依赖数据:使用日活明细表dws_uv_detail_day作为DWS层数据
建表语句:
drop table if exists ads_continuity_uv_count; create external table ads_continuity_uv_count( `dt` string COMMENT '统计日期', `wk_dt` string COMMENT '最近7天日期', `continuity_count` bigint ) COMMENT '连续活跃设备数' row format delimited fields terminated by ' ' location '/warehouse/gmall/ads/ads_continuity_uv_count';
数据导入脚本:
①date_sub(dt,rank) date_dif,如果是连续的,则日期与排名的差值相等。
②group by mid_id,date_dif,一个设备id可能对应多种差值,所以需要按这两个字段分组。

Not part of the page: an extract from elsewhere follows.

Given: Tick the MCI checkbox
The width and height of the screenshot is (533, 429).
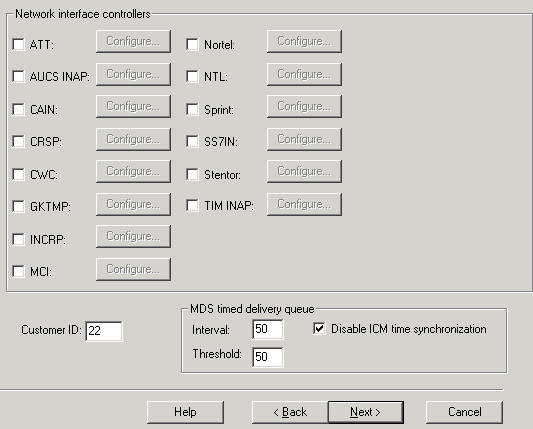Looking at the screenshot, I should pos(18,271).
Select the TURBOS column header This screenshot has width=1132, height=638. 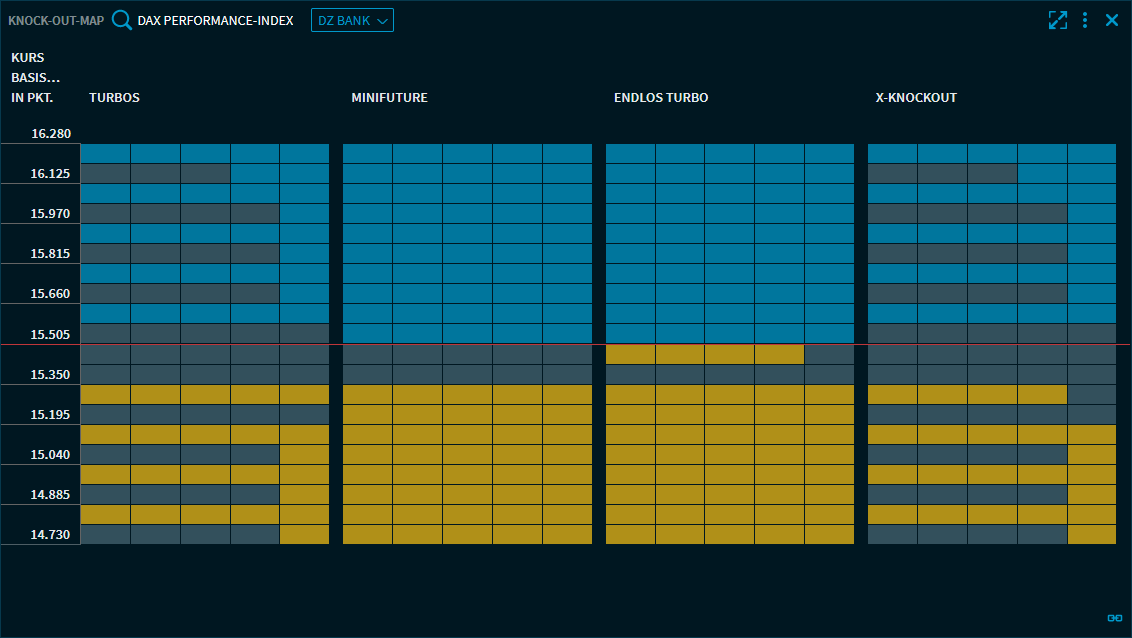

③在最近7天中,注意要对前3天连续,后三天连续,中间一天断开的情况去重。
insert into table ads_continuity_uv_count select '2019-02-12', concat(date_add('2019-02-12',-6),'_','2019-02-12'), count(*) from ( select mid_id from ( select mid_id from ( select mid_id, date_sub(dt,rank) date_dif from ( select mid_id, dt, rank() over(partition by mid_id order by dt) rank from dws_uv_detail_day where dt>=date_add('2019-02-12',-6) and dt<='2019-02-12' )t1 )t2 group by mid_id,date_dif having count(*)>=3 )t3 group by mid_id )t4;